The holidays are coming and I would love to make this a happy, feel good editorial and now I can, because at election time 2017, the Democrats trounced the Republican Party and showed up where it counts the most, at the polls. This is just the breath of fresh air the Democratic Party needed, and just like that, we are revived.
This election is reminiscent of the last Presidential election, where everyone was shocked. But this time there is shock because not only does New Jersey get to replace one of the most disliked governors in the history of ever, with democrat Phil Murphy, but we also get a win for African Americans with lieutenant governor Sheila Oliver, who is the state’s first black lieutenant governor. She will be the second highest-ranking official in the State of New Jersey.
While we are fighting for change, we have a President who released a memo directing the Defense Department to develop a plan to discharge transgender military service members, and he continues this bigotry every chance he gets. But on Election Day, the people showed up and let the President know that they are not going to be ruled by his bigotry towards anyone.
The Transgender community had major wins starting in the state of Virginia. They elected the first openly transgender state lawmaker, Danica Roem, into the commonwealth’s House of Delegates. Ms. Roem beat out republican Bob Marshall, who introduced the Virginia “bathroom bill” that would prohibit transgender students from using the bathroom of their choice. And, just like that, victory is ours! Read more about this on page 17 (2017: The Year of the Trans Candidate).
But it didn’t end there; the people of Minneapolis elected the first African American transgender woman, Andrea Jenkins to their city council. Ms. Jenkins, is the first openly transgender person of color to be elected to office in the United States. Winning also traveled across the country to the West Coast with Seattle electing their first lesbian mayor, Jenny Durkan, who is also the first woman to hold this office since the 1920’s, and Zachary DeWoolf became Seattle’s first openly gay school board member.
And if that wasn’t enough winning for you, Tyler Titus, a candidate for Erie School Board became the first openly transgender person to be elected in nearby Pennsylvania. It was a stellar night for the transgender community who has been underrepresented in American politics.
I take great pleasure in imagining what the President was thinking while sitting in South Korea watching the walls tumble down.

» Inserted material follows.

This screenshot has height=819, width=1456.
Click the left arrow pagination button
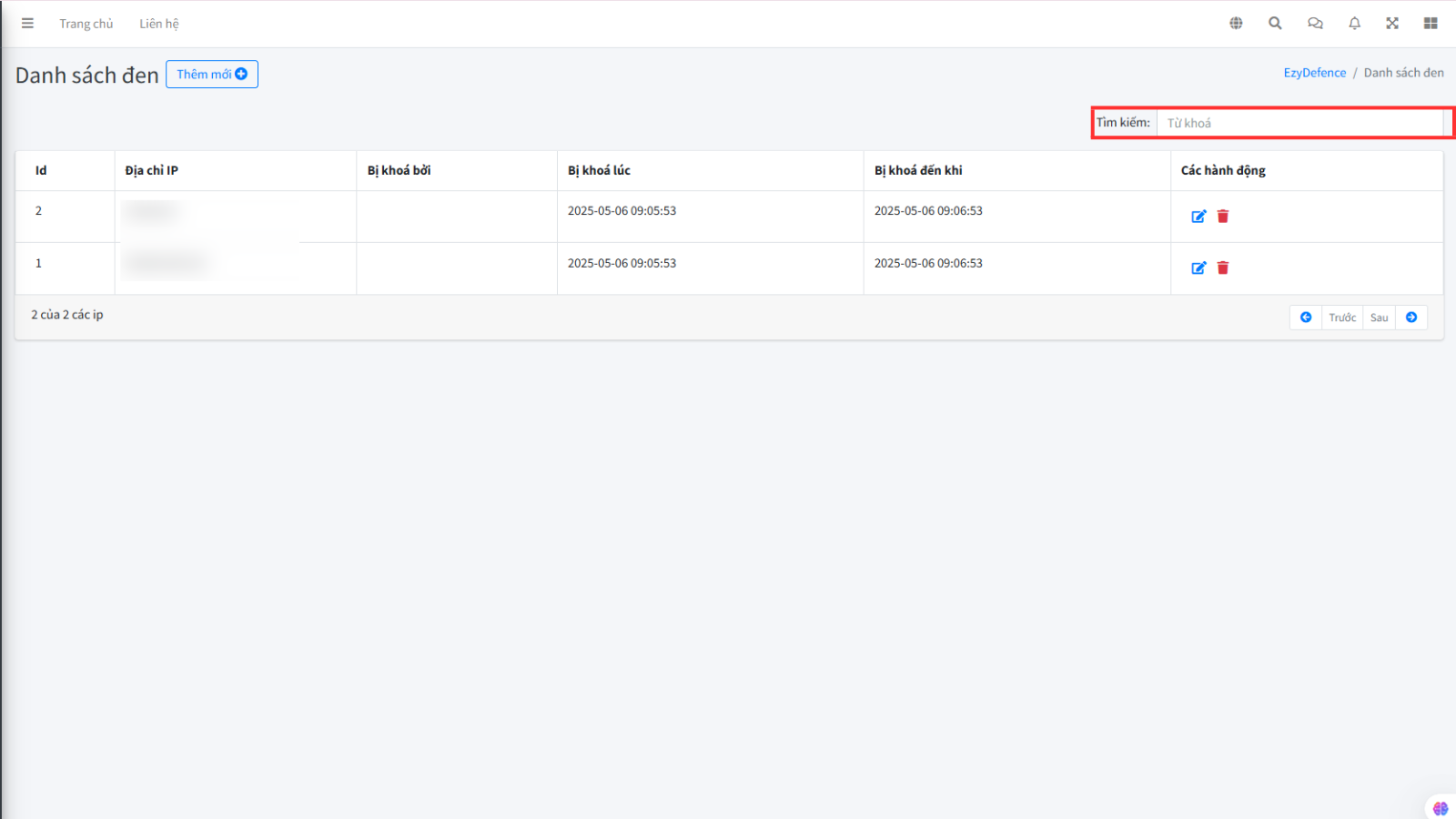coord(1306,318)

These are major wins, but we cannot stop here. There are many actions we can take to stand by our LGBT brothers and sisters. At transequality.org, they have set up an easy way for you to write or call your senators and representatives. While you are busy writing that letter, or making that phone call, know that we need everyone in our community to stand up and fight for LGBT rights, whether it be making phone calls or writing letters. Resistance is what makes the difference.